COVENANT COMPLIANCE CERTIFICATE
To: | Comerica Bank | |
Re: |
Letter Agreement dated June , 2009, as may be amended, restated, replaced or supplemented from time to time (the “Agreement”) among Dreams, Inc., Dreams Franchise Corporation, Dreams Entertainment, Inc., Dreams Products, Inc., Dreams Retail Corporation, Dreams/Pro Sports, Inc., Fansedge Incorporated, The Xxxxxx Organization, The Sports Collectibles & Auction Company, Inc., Dreams Unique, Inc., StarsLive365 LLC, 360 Xxx Xxxxx, X,X., and BKJ Consulting Corp. (collectively, “Borrowers”) and Comerica Bank (“Bank”). |
This Compliance Certificate (“Certificate”) is furnished pursuant to Section 6(a)(iv) of the Agreement and sets forth various information as of , 200 (the “Computation Date”).
1. Debt to Tangible Net Worth Ratio. On the Computation Date, the Debt to Tangible Net Worth Ratio, which is required to be not more than to 1.0, was to 1.0 as computed in the supporting documents attached hereto as Schedule 1.
2. EBITDA. On the Computation Date, EBITDA, which is required to be not less than $ , was $ as computed in the supporting documents attached hereto as Schedule 2.
3. Tangible Net Worth. On the Computation Date, the Consolidated Tangible Net Worth of Dreams and its Consolidated Subsidiaries, which is required to be not less than $ , was
$ as computed in the supporting documents attached hereto as Schedule 3.

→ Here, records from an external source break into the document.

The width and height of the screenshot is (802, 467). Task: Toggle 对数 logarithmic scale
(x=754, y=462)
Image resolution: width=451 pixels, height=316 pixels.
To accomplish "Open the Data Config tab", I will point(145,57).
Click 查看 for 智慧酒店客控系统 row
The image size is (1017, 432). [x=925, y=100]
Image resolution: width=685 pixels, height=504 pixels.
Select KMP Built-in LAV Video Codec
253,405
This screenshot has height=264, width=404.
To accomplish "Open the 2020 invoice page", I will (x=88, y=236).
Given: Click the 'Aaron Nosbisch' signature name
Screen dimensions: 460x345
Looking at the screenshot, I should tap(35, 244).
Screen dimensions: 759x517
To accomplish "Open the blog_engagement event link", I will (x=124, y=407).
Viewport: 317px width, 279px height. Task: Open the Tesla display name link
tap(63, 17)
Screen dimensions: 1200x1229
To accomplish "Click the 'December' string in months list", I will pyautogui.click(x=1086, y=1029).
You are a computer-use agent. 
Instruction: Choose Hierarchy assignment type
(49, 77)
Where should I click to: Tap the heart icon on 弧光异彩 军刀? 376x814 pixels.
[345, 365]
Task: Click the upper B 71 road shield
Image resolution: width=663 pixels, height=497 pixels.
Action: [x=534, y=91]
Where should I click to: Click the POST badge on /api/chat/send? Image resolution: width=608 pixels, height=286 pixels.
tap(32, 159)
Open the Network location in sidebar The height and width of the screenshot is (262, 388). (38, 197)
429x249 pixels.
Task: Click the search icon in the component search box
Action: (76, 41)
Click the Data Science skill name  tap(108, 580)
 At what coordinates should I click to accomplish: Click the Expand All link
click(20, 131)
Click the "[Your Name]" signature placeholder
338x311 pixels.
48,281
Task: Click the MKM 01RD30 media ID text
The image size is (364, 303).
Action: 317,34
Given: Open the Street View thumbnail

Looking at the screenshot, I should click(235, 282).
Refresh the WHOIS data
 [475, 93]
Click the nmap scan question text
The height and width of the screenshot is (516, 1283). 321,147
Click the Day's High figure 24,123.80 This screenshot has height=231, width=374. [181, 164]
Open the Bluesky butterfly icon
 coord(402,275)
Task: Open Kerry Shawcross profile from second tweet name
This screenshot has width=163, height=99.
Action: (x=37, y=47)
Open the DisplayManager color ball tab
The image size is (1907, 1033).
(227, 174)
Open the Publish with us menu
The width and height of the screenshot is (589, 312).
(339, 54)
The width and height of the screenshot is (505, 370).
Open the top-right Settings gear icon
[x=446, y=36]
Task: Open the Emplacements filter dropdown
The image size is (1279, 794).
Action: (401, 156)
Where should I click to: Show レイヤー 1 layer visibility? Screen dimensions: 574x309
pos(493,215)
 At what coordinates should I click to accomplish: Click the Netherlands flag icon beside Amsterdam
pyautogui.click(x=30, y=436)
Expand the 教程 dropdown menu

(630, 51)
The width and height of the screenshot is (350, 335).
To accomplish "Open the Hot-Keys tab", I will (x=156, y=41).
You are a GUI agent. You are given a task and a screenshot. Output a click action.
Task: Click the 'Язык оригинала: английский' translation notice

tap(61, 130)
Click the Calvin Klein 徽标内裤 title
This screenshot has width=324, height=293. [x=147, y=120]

The undersigned officer of the Dreams hereby certifies that:
A. All of the information set forth in this Certificate (and in any Schedule attached hereto) is true and correct in all material respects.
B. As of the Computation Date, Borrowers have observed and performed all of their covenants and other agreements contained in the Agreement and in any other Loan Documents to be observed, performed and satisfied by Borrowers.
C. The undersigned has reviewed the Agreement and this Certificate is based on an examination sufficient to assure that this Certificate is accurate.
D. Except as stated in Schedule 4 hereto (which shall describe any existing Default Event of Default and the notice and period of existence thereof and any action taken with respect thereto or contemplated to be taken by Borrowers), no Default or Event of Default has occurred and is continuing on the date of this Certificate.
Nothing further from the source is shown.